Durbin: GOP should back payroll tax cut
CHAMPAIGN — Members of Illinois' congressional delegation should abide by a Senate-negotiated plan to preserve a federal payroll tax cut and to maintain unemployment benefits, Sen. Dick Durbin warned today.
Durbin toured the Epiworks manufacturing plant in north Champaign Monday morning with fellow Democrats state Sen. Mike Frerichs of Champaign, state Rep. Naomi Jakobsson of Urbana and Champaign Mayor Don Gerard.
"The Senate passed a bipartisan measure 89-10 — an overwhelming bipartisan roll call — last week and sent the measure to the House. The Speaker of the House, John Boehner, has announced that he opposes it and he's going to try to try to reject it. If he does, it literally means 160 million Americans, middle class working families, will see an increase in their payroll tax on January 1st," Durbin said. "That is exactly the wrong thing for this moment in our economy."

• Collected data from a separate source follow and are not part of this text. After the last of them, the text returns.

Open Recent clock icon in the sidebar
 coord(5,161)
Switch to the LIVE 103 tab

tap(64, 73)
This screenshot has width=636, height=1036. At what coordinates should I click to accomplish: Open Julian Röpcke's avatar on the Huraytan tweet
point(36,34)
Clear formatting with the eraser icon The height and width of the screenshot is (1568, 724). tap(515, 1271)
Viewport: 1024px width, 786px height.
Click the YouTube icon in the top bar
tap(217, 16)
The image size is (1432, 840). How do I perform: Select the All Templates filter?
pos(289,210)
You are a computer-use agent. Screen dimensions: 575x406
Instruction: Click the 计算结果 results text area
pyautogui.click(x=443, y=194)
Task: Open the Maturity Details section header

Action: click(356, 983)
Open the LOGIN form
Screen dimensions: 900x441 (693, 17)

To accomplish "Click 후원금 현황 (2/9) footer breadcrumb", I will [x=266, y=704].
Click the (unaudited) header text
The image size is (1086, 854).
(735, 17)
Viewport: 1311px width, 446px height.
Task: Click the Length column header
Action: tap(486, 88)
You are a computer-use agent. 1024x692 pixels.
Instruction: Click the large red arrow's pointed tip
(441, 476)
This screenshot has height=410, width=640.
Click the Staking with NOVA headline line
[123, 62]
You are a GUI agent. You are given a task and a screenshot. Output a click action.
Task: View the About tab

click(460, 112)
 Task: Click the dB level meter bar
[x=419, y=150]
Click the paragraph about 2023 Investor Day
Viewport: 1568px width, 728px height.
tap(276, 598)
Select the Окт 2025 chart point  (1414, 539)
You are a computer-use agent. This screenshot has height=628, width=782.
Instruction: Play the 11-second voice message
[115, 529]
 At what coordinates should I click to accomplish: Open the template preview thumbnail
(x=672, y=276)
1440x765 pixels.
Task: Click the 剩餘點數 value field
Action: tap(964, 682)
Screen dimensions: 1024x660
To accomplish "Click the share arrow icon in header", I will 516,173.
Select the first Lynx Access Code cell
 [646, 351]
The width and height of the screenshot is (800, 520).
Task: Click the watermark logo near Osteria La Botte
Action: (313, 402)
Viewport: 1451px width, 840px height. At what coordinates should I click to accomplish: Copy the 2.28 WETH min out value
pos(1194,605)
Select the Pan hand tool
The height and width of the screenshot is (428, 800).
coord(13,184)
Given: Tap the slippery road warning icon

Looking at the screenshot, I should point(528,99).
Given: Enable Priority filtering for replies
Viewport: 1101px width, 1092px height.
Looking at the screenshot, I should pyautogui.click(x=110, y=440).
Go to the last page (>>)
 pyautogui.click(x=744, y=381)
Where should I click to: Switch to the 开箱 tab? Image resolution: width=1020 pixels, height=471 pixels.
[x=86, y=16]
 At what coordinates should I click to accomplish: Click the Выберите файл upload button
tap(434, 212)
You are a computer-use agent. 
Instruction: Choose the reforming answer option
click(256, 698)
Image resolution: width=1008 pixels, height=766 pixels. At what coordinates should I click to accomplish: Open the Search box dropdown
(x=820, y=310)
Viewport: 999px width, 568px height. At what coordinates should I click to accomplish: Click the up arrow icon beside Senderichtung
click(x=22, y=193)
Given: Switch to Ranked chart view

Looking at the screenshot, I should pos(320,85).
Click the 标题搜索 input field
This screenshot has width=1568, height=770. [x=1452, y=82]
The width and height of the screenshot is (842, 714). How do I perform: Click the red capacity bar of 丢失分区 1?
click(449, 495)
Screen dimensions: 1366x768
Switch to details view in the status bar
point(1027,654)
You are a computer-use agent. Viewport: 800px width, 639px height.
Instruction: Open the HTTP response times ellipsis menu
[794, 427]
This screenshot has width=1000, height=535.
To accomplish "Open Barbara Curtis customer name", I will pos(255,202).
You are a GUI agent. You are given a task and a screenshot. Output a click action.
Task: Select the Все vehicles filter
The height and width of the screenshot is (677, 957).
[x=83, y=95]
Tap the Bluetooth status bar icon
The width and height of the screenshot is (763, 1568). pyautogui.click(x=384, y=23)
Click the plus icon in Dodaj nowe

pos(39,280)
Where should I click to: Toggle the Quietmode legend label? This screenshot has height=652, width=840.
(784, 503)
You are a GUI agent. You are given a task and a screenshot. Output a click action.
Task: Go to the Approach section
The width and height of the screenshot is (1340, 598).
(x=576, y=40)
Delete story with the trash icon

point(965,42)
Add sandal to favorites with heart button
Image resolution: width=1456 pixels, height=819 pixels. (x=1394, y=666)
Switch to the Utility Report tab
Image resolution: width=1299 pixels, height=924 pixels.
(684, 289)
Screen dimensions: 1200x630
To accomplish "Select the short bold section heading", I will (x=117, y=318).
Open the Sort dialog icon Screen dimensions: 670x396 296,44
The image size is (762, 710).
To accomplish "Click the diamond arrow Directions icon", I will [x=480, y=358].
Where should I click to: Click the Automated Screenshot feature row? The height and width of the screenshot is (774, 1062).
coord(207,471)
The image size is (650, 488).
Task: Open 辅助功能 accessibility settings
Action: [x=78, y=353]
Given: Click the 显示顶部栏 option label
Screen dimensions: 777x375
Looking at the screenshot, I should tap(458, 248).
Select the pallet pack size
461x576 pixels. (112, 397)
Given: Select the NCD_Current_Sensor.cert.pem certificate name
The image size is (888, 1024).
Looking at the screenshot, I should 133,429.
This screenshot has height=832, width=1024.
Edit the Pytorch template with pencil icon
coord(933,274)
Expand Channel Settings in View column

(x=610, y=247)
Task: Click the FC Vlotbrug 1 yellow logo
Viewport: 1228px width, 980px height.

He called on Illinois congressmen "to give the same bipartisan support to this proposal that we were able to find in the United States Senate."
Durbin said the payroll tax extension agreement was negotiated among Republicans and Democrats.
"What we did was the leader of the Senate, Harry Reid, the Democrat, sat down with Speaker Boenher and his Republican counterpart in the Senate, Mitch McConnell, about 10 days ago, and he said let's work something out," Durbin said. "Speaker Boehner said to him, 'You work it out with Mitch McConnell. I don't want to be part of that conversation. I'm not involved in it.' We reached an agreement with Senator McConnell."
Boehner "pulled the rug out from under us," Durbin said.
"It is the kind of political move we have seen over and over again by the Republican-led House," he said. "I sincerely hope that our delegation, the Republicans in the delegation, will break from the Speaker and stand with the Republicans in the Senate."
The Senate will not consider a revised agreement, Durbin said.
"They need 100 senators to give unanimous consent to return," he said. "And they've been spread to the winds. Everyone's gone. We were told to 'pass this on a bipartisan basis and you can go home.' We did. We passed this bill 89-10.
"We had high-fives on the floor among Republican senators that we finally reached an agreement after so many contentious battles."
Durbin said Boehner "got on a conference call with his tea party members and they of course blew up and said that our job here is to shake things up."
The House is expected to take up the Senate bill Monday night.